“There is a mysterious fire in her chest,” the groundbreaking feminist Bolivian poet Adela Zamudio (1854-1928) wrote in a work whose title declares, with blunt force, how she viewed herself: “Poet.” That “mysterious fire,” a few lines later, is called “sacred,” the “shard of a shattered soul,” and the very “blood of the heart.” For Zamudio, that fire was both Art itself and “the Idea,” and the act of pulling it out from one’s self and giving it voice in a society hostile to artists in general, poets in particular, and women above all else—well, that was an act of courage.
Now, almost a century after her death, Zamudio’s rousing, visceral, defiant work is at last available to the English-speaking world, thanks to this searing, sensitive translation from Yetter.
Yetter’s choices—from individual word choices to her selections of poems and prose pieces—illuminate the sweep and heat of the fire in the poet’s chest. The pieces here reveal Zamudio’s passions, interests, beliefs, and career, from the powerfully explicated feminism of poems like “Born a Man,” to her handling of subjects like depression and the feeling that one must wear a false face in society. These verses feel urgent and timely, and poems like “Masquerade” could be about Instagram: “In the dance of the world /our joy / is a dazzling garment /of fantasy / we use to cover /the hidden sadness / we repress.”
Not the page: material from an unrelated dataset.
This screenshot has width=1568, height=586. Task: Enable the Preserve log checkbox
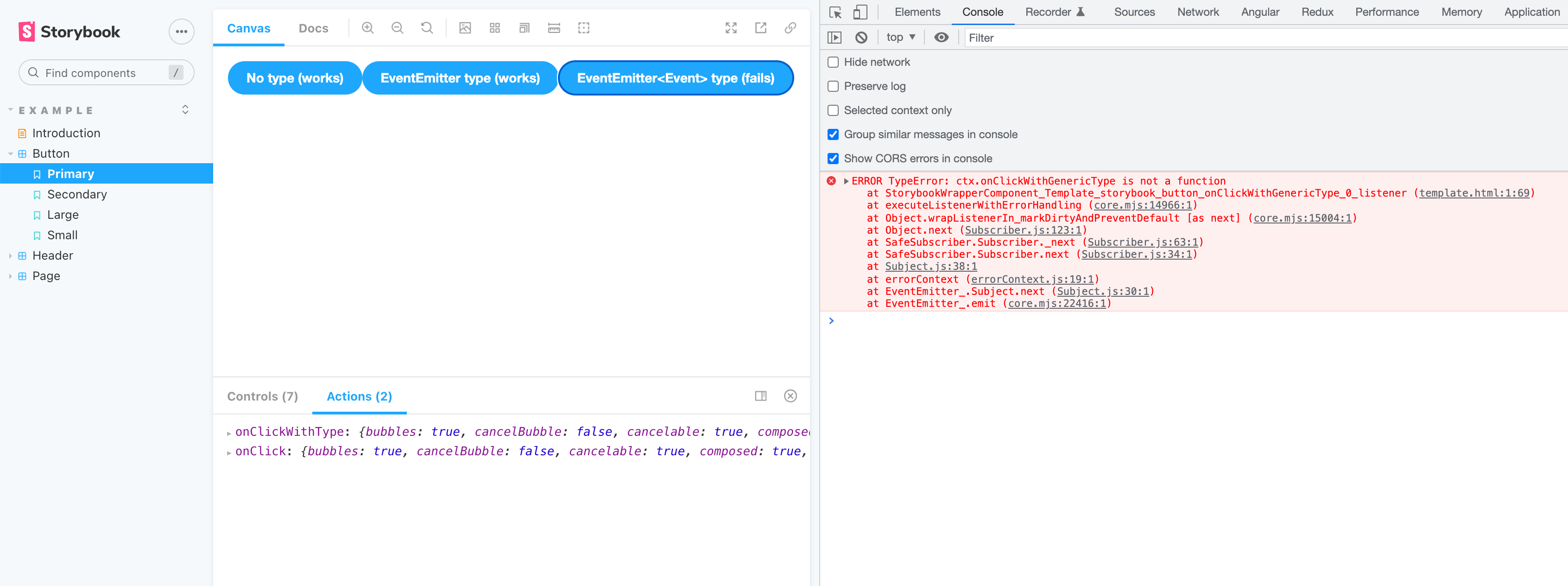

Even poems with traditional romantic forms and subjects (“To a Seagull,” “To a Tree”) pulse with a sense of fin-de-siècle ennui and, often, outrage about injustice, while one literally titled “End of a Century” builds to the bleak punchline of what “admirable and blessed” science has bequeathed us: the knowledge that, after our sufferings on Earth, we face the void. The long, surprising “Iron Crazy Woman,” meanwhile, and a poem of love for Zamudio’s sister, offer crucial consolations: the mystery and artistry of the former, and the deep feeling of the latter.
Takeaway: Trailblazing poems from a Bolivian feminist in English at long last.
Comparable Titles: Gabriela Mistral, Rosario Castellanos.
KIRKUS Starred Review
A collection of writings from Bolivian poet, essayist, and feminist activist Zamudio (1854-1928) addresses enduring social issues.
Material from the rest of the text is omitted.